The amendments themselves first appeared in the Parliamentary record on 26 April and were deconstructed by UK Shooting News here.
However, a fresh reading of the literature published with the bill reveals that the amendments were prevented from reaching a vote by the government.
In the first of the report stages on the bill, which took place on 26 April, the record reveals that new clauses 7, 8 and 9 – the firearms amendments that would have ended the expanding bullet stupidity, ensured expired FACs and SGCs continued in force until police make a decision on renewal, and a host of other useful, practical and sensible matters, were “not called”.
A handbook on tabling amendments to public bills, produced for MPs by the House of Commons’ clerks, explains: “On the day before a committee meeting, the Chair makes the selection of amendments… Selection is wholly at the discretion of the Chair and should not be questioned in debate.”
If an amendment is not called by the chairman of the committee, there is no formal reading of the amendment and therefore no vote is taken on it – so the amendment cannot make it into the bill. Thus, these useful and sensible amendments have failed for now.
On the day of the Parliamentary discussions on the amendments, government spokesman Karen Bradley, Parliamentary under-secretary of state for the Home Office, said: “The purpose of the firearms provisions in the Bill is to close the most pressing loopholes in the current legislation, which are open to exploitation by criminals. The Government accept that firearms legislation needs a general overhaul, but our priority must be to address the issues that pose the greatest risk to public safety.”

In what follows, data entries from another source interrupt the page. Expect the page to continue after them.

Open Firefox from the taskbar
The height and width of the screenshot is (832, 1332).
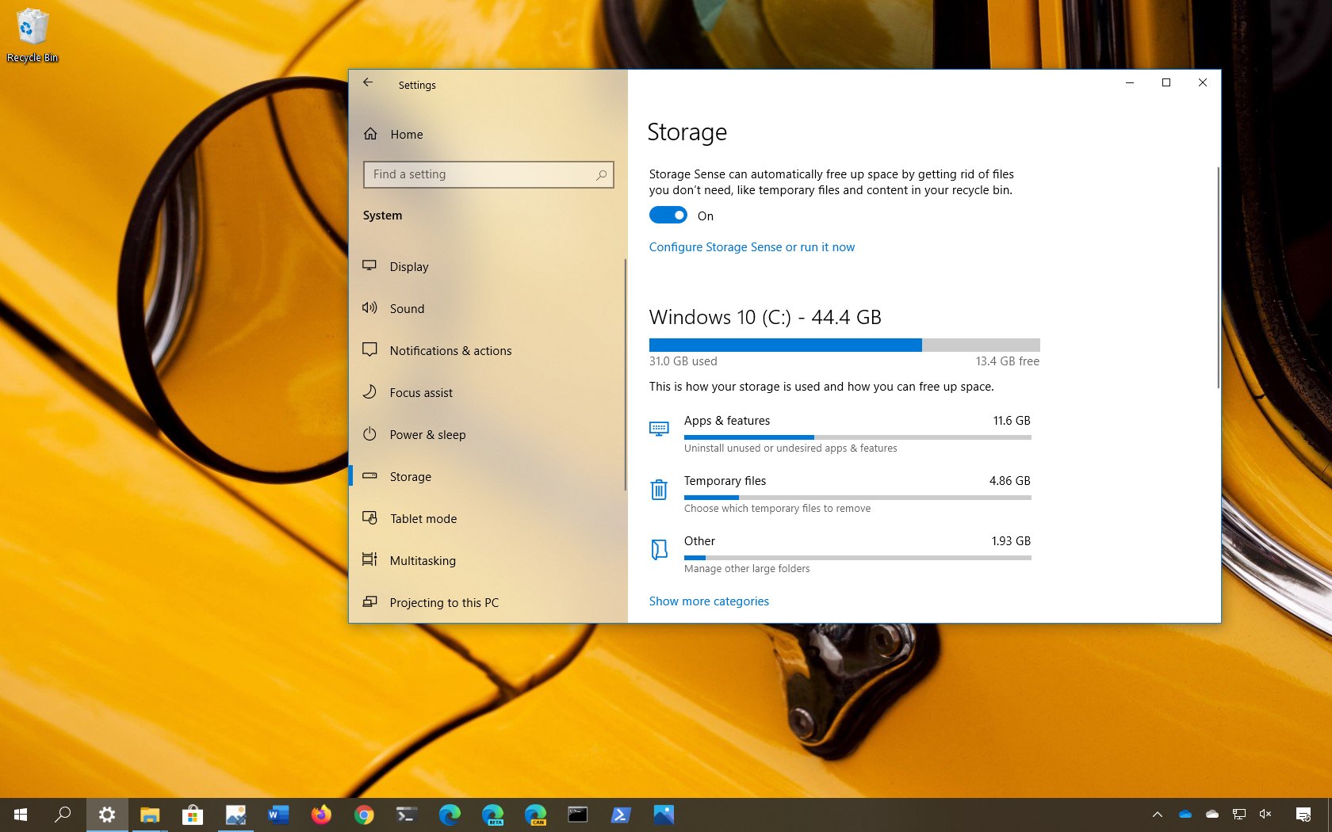pyautogui.click(x=321, y=815)
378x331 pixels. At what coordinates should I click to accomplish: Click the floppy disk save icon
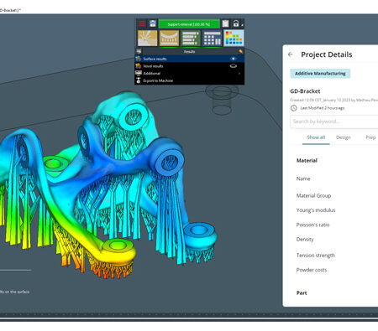[x=153, y=23]
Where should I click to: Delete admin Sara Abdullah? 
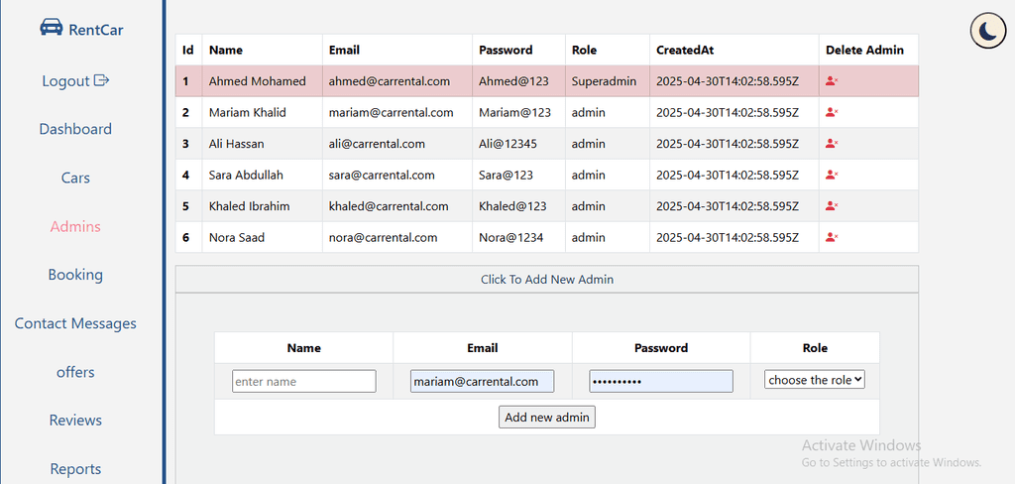(832, 175)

Bradley rubbished the amendments after comparing them to the Law Commission review of firearms law, saying: “The provisions in the Bill have been subject to detailed consideration and consultation by the Law Commission, unlike the proposals presented by the British Shooting Sports Council. We need to think carefully about the impact on public safety before legislating on any of these matters.”

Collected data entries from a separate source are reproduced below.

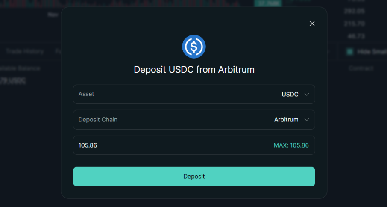Select the 215.70 order book value
This screenshot has height=207, width=387.
[356, 24]
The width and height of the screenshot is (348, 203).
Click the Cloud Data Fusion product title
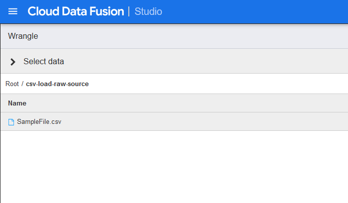[x=76, y=11]
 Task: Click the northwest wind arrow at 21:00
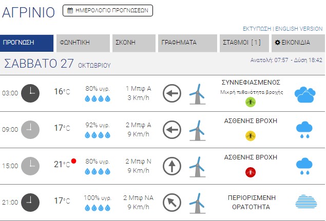pos(172,203)
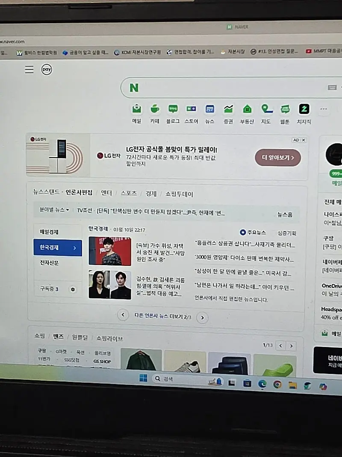Screen dimensions: 342x457
Task: Open the 메일 (Mail) shortcut icon
Action: pos(136,109)
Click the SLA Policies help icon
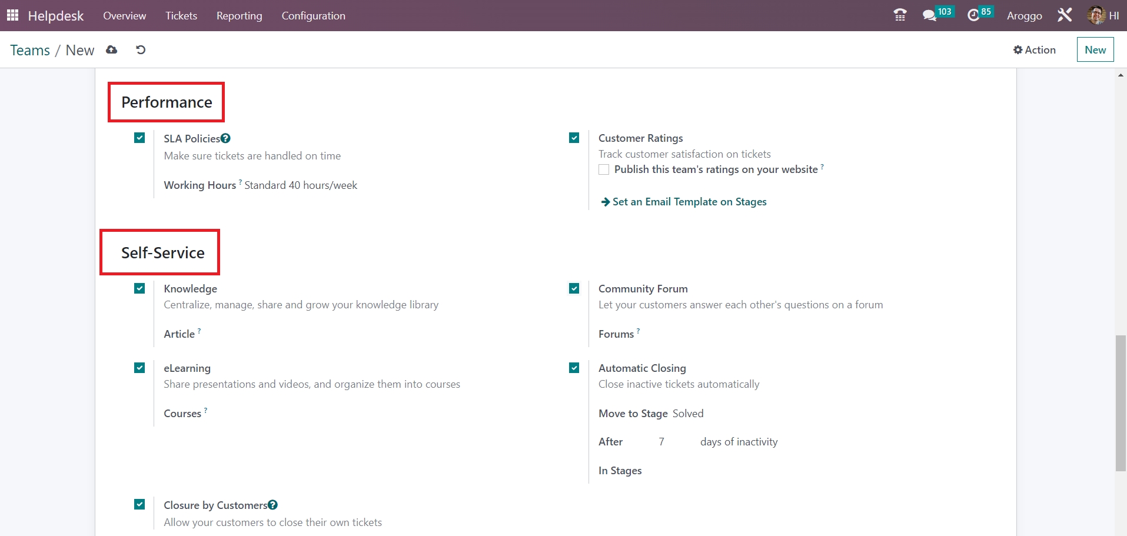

She also made an off-the-cuff reference to possibly including the amendments’ substance in a future act of Parliament codifying Britain’s chaotically jumbled firearms laws, which seems to have been intended to calm a clearly miffed Clifton-Brown. While the Law Commission recommended a codification exercise leading to a new act, the government has made no indication it will do this, so the assurance is meaningless.
The Policing and Crime Bill has been republished for the start of the current Parliamentary session and is now at its report stage, the 4th of the 5 stages that all bills must pass through. MPs can still insert amendments to the bill at the report stage, though it seems likely that if they do re-insert the Clifton-Brown amendments, the government will simply ensure that they are not called again.
The bill must also pass through the House of Lords, where the full committee and report stages must be gone through again. The make-up of the Lords still favours the government.